Мы выехали в рождественское утро задолго до рассвета, но мой армейский шофер заблудился в Берлине в темноте и густом тумане, и два часа ушло на то, чтобы найти моего сопровождающего, обер-лейтенанта X. из верховного командования. Типичный офицер времен прошлой мировой войны, с моноклем и т. п., он был так зол, что даже говорить не мог. Он возмущался тем, что ему пришлось два часа проторчать на углу в темноте, под проливным дождем, а мы, оказывается, несколько раз проехали мимо него.
Когда мы добрались до Гамбурга, все еще лил дождь. Город очень напомнил мне Ливерпуль. Наконец нашли доки и по колено в грязи добрались туда, где стояли военные корабли. Я целый час осматривал новый 10 000-тонный крейсер «Адмирал Хиппер», который стоял в доке на приколе. На палубах и под палубами много мусора, но мне объяснили, что ведутся обычные ремонтные работы, как на любом новом корабле. Они клялись, что корабль не был поврежден противником. Мне как-то удалось найти общий язык с немецкими моряками, и, когда за портвейном с бутербродами я напомнил им, что британское Адмиралтейство сообщало недавно об обстреле торпедами какого-то крейсера британской подводной лодкой, командир подмигнул мне и велел следовать за ним. Мы забирались по трапам все выше и выше, я потел и задыхался, порвал пальто в пяти местах. Наконец мы очутились в боевой рубке.
«Взгляните туда», — сказал он с лукавой улыбкой. В сотне ярдов от нас в сухом доке стоял крейсер, в борту которого зияла огромная пробоина, не меньше пятидесяти футов в диаметре. Это был крейсер «Лейпциг». Офицер рассказал, что после попадания в него английской торпеды его удалось довести до дока на плаву. Би-би-си, по его словам, сообщила о потоплении этого корабля. Несмотря на Рождество, там трудилась бригада рабочих. Возвращаясь к машине, чуть ниже по реке я заметил 35 000-тонный линкор «Бисмарк». Похоже, что его строительство близится к завершению. Этот корабль вместе со своим кораблем-близнецом окружены глубокой тайной, и только они из всех строящихся для германского флота судов имеют водоизмещение 35 000 тонн.

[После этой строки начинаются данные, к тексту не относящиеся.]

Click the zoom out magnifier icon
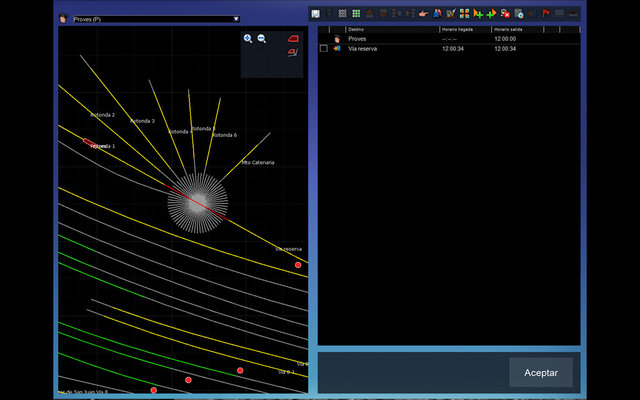 [261, 38]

Пока мы мчались в Киль, похолодало, дождь перешел в снег, машина с трудом преодолевала подъемы из-за гололеда. В Киле официальный представитель, кажется, министерства пропаганды приветствовал меня краткой речью.
«Я только что узнал, — сказал он, — что вы побывали в Гамбурге и видели там наши боевые корабли. А вы видели крейсер „Лейпциг“, герр Ширер?»
«Да, сэр, и…»
«Эти лжецы-британцы заявляют, что они потопили „Лейпциг“, герр Ширер».
«Должен признаться, что он не выглядит потопленным, и буду рад сообщить по радио, что видел его, что он не потоплен, но…»
Он прервал меня громким смехом. «Герр Ширер, все отлично. Вы дадите ответ на эту подлую английскую ложь, не так ли? Вы расскажете правду великому американскому народу… Скажете всем, что видели „Лейпциг“ своими собственными глазами, да? И что этот корабль не получил повреждений».